Though the company remains a few steps from exiting its protracted Chapter 11, CEO Jack Hockema said in a press release that the judge’s ruling “means that the finish line is within sight.”
Kaiser sought protection from creditors four years ago with debts of more than $3.1 billion, ranking it among the largest corporate failures in a dismal 2002.
Hockema has said the company will exit bankruptcy during the first part of this year. A specific date has not been set and the company still needs its bankruptcy plan blessed by a federal district judge to ensure it satisfies the company’s weighty asbestos issues, which at one point were believed to affect about a quarter-million people. The company inherited much of its asbestos problems from operations that were discontinued decades ago.

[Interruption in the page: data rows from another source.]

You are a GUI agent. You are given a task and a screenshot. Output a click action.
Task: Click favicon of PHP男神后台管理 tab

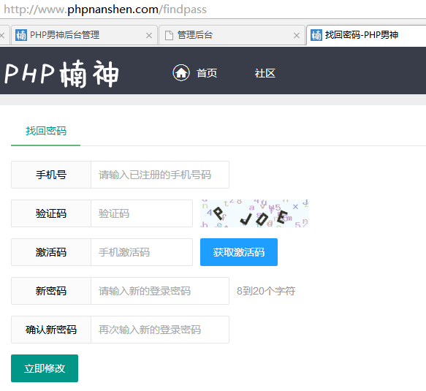click(21, 35)
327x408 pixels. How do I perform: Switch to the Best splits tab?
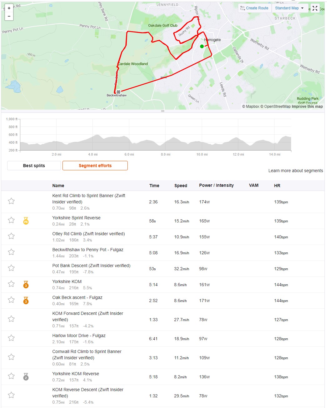pyautogui.click(x=34, y=166)
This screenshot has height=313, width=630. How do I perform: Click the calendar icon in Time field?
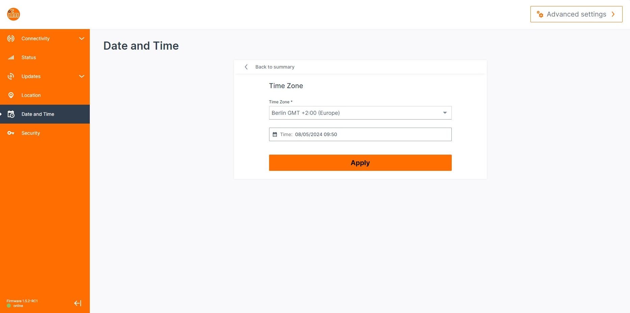275,134
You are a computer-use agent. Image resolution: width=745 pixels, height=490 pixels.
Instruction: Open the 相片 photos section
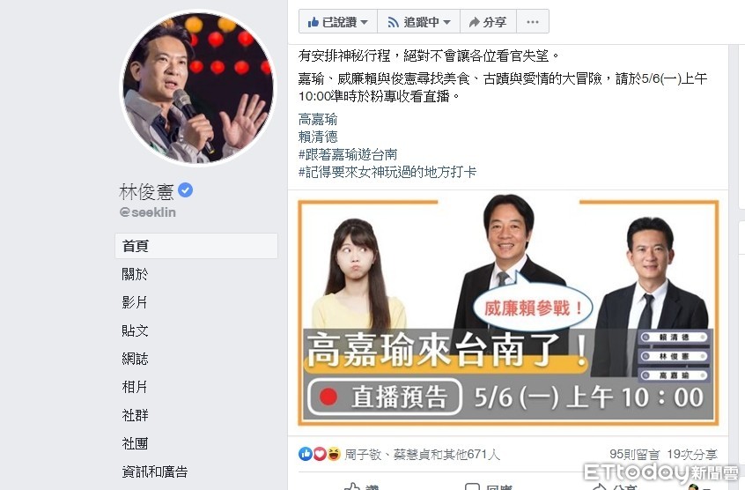(135, 387)
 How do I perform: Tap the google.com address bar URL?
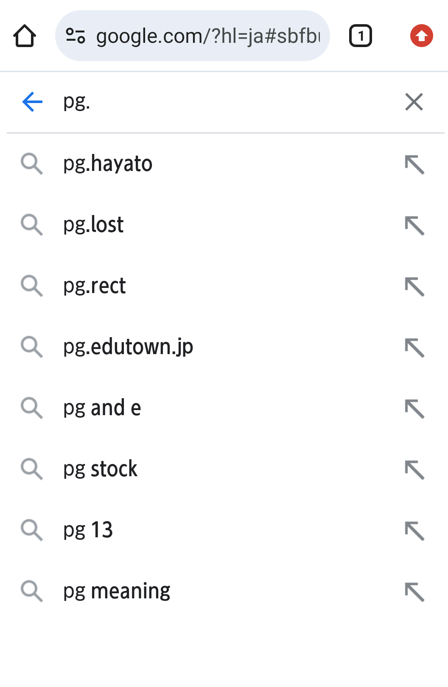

Though Kaiser’s current stockholders will have their equity wiped out by the bankruptcy, the newly reorganized Kaiser will be listed on the Nasdaq exchange, said spokesman Geoff Mordock. A ticker symbol has not yet been selected.
Much of the new company’s stock will be held by two trusts set up to fund union and salary benefit programs that Kaiser shed as part of its bankruptcy – a controversial maneuver that cut retiree medical plans and the retirement packages that current workers banked as part of their compensation packages.
The company hopes that with little debt and ample cash reserves, it can capitalize on growing demand for its aluminum sheet and plate that aircraft makers and engineering firms need.
The company is high on the prospects for its Trentwood rolling mill, the World War II-era factory in Spokane Valley that has been retrofitted to turn out high-grade products. The numbers of Steelworkers and management at the plant swelled during the past year and the company is spending $75 million on new equipment for the facility.
To get its reorganization plan confirmed, the company has shrunk significantly. It is no longer one of the largest metal concerns in the world, selling off bauxite mines, alumina refineries and aluminum smelters to repay banks and other creditors.
Kaiser does retain a 49 percent stake in a smelter in Wales. Other properties, such as the smelters in Mead and Tacoma, were sold.
The company also announced recently that its chief financial officer, Kerry Shiba, resigned after having a relationship with another employee that the company determined to be inappropriate.
Shiba’s departure in late January was not related to Kaiser’s financial statements, performance, condition or the company’s internal controls, the company stated in a news release.
Shiba’s duties will fall to three senior executives until a replacement is hired.